Comment 7 Jóhann B. Guðmundsson 2014-03-12 14:21:31 UTC
(In reply to Lennart Poettering from comment #6)
> AccuracySec= should cover this, starting with 209+. However, it will only
> really place the wakeup within 1min of range at max. If you set larger
> values it won't care... we can certainly change that though.

I was wondering about that as in how well definable this actually was since the randomness needs to take place on a second level so when users define 

OnCalendar=5:00
AccuracySec=1m

It would run on a random second sometime in a 60s second range after 05:00 in the morning 

Or for an hour

OnCalendar=5:00
AccuracySec=1h

It would run on a random second sometime in a 3600 second range after 05:00 in the morning

Or for a full day

OnCalendar=5:00
AccuracySec=1d

It would run on a random second sometime in a 86400 second range after 05:00 in the morning 

Or for a two full days ( like a weekend )

OnCalendar=5:00
AccuracySec=2d

It would run on a random second sometime in a 172800 second range after 05:00 in the morning 

Etc.

> And we could add DefaultAccuracySec= to system.conf I figure...

I dont see the benefits of having such switch but maybe I'm missing something.

Comment 8 Zbigniew Jędrzejewski-Szmek 2016-01-27 15:02:03 UTC
This got implemented as RandomizedDelay:
http://www.freedesktop.org/software/systemd/man/systemd.timer.html#RandomSec=

Comment 9 Edgar Hoch 2016-01-30 06:09:23 UTC
(In reply to Zbigniew Jędrzejewski-Szmek from comment #8)
> This got implemented as RandomizedDelay:
> http://www.freedesktop.org/software/systemd/man/systemd.timer.html#RandomSec=

Would it be possible to provide this feature in Fedora 23?

Either upgradeing to a higher systemd release, or backporting this feature to systemd 222 if you don't want to upgrade to a higher systemd release on Fedora 23?


I have tried to use AccuracySec to randomize the start time, as suggested in earlier comments, but it didn't work as expected.
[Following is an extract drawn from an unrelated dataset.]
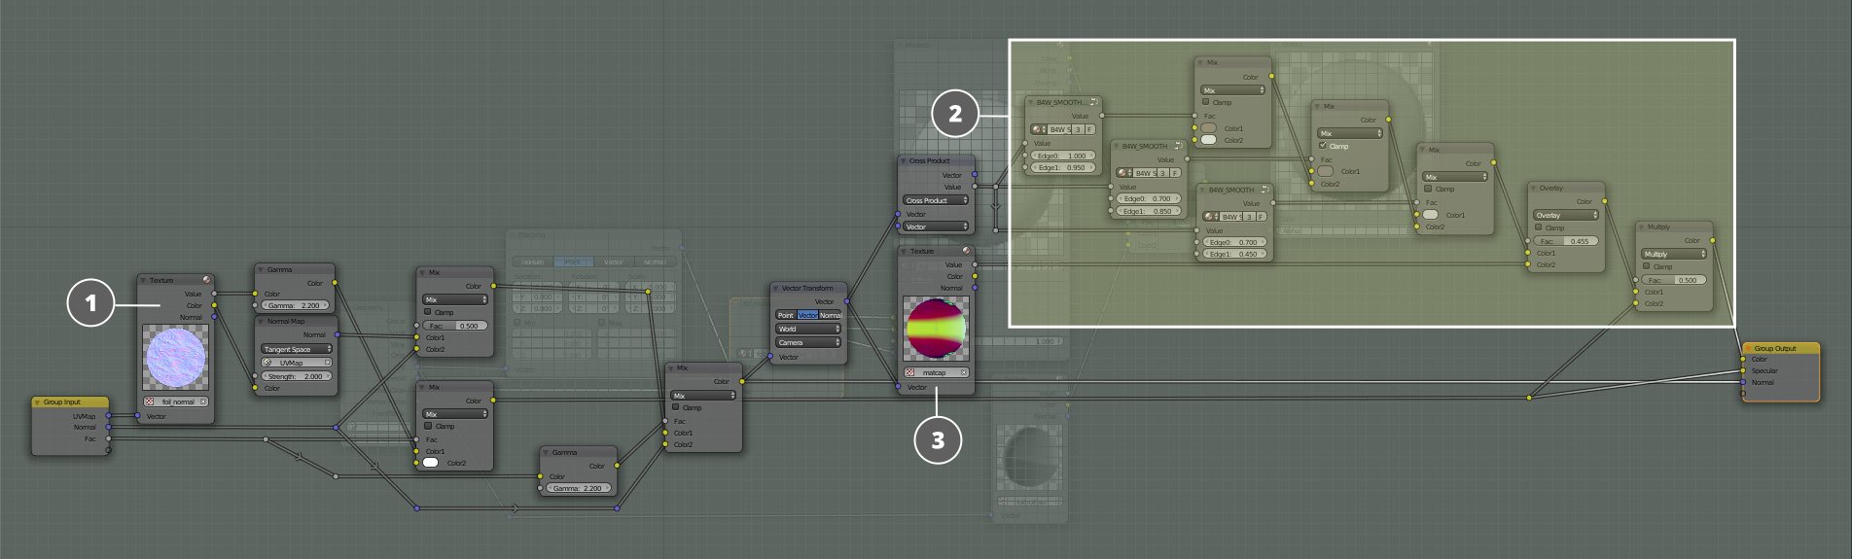Uncheck the checked Clamp in Mix node
The width and height of the screenshot is (1852, 559).
click(1322, 146)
The timer has started the service within the first minute.

I need this feature to restrict dnf-automatic activation to the night (01:00h - 06:00h), because dnf update requests many disk ios and slow down interactive usage on the graphical console nearly to unuseability. But hundred of machines should not start dnf upgrade at the same time, they may get network connection timeouts.

Comment 10 Jan Synacek 2016-02-01 07:54:02 UTC
(In reply to Edgar Hoch from comment #9)
> (In reply to Zbigniew Jędrzejewski-Szmek from comment #8)
> > This got implemented as RandomizedDelay:
> > http://www.freedesktop.org/software/systemd/man/systemd.timer.html#RandomSec=
> 
> Would it be possible to provide this feature in Fedora 23?